Entries locating text and items:
::::

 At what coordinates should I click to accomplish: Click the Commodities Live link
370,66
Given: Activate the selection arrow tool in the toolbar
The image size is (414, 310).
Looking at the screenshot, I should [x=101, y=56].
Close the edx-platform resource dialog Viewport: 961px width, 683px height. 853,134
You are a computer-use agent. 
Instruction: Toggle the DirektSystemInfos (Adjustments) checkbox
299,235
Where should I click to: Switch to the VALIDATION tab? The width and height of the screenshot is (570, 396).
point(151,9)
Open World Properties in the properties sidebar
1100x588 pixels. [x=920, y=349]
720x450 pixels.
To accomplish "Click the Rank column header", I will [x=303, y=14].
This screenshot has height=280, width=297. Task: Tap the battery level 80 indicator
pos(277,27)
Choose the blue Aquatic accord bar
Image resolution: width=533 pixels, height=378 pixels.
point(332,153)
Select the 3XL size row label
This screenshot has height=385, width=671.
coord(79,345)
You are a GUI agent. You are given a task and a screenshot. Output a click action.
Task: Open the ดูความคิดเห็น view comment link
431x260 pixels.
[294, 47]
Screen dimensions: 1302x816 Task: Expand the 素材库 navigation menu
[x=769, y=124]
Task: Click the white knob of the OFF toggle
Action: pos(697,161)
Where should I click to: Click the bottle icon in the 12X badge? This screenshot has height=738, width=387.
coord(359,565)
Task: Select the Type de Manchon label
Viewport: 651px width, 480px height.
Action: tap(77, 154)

::::

### AIM:
Recast the entries above as a Markdown table with the columns "No." and "Entry", giving each non-blank line its own numbered row.

### EXERCISE RESULT:
| No. | Entry |
|---|---|
| 1 |  At what coordinates should I click to accomplish: Click the Commodities Live link |
| 2 | 370,66 |
| 3 | Given: Activate the selection arrow tool in the toolbar |
| 4 | The image size is (414, 310). |
| 5 | Looking at the screenshot, I should [x=101, y=56]. |
| 6 | Close the edx-platform resource dialog Viewport: 961px width, 683px height. 853,134 |
| 7 | You are a computer-use agent.  |
| 8 | Instruction: Toggle the DirektSystemInfos (Adjustments) checkbox |
| 9 | 299,235 |
| 10 | Where should I click to: Switch to the VALIDATION tab? The width and height of the screenshot is (570, 396). |
| 11 | point(151,9) |
| 12 | Open World Properties in the properties sidebar |
| 13 | 1100x588 pixels. [x=920, y=349] |
| 14 | 720x450 pixels. |
| 15 | To accomplish "Click the Rank column header", I will [x=303, y=14]. |
| 16 | This screenshot has height=280, width=297. Task: Tap the battery level 80 indicator |
| 17 | pos(277,27) |
| 18 | Choose the blue Aquatic accord bar |
| 19 | Image resolution: width=533 pixels, height=378 pixels. |
| 20 | point(332,153) |
| 21 | Select the 3XL size row label |
| 22 | This screenshot has height=385, width=671. |
| 23 | coord(79,345) |
| 24 | You are a GUI agent. You are given a task and a screenshot. Output a click action. |
| 25 | Task: Open the ดูความคิดเห็น view comment link |
| 26 | 431x260 pixels. |
| 27 | [294, 47] |
| 28 | Screen dimensions: 1302x816 Task: Expand the 素材库 navigation menu |
| 29 | [x=769, y=124] |
| 30 | Task: Click the white knob of the OFF toggle |
| 31 | Action: pos(697,161) |
| 32 | Where should I click to: Click the bottle icon in the 12X badge? This screenshot has height=738, width=387. |
| 33 | coord(359,565) |
| 34 | Task: Select the Type de Manchon label |
| 35 | Viewport: 651px width, 480px height. |
| 36 | Action: tap(77, 154) |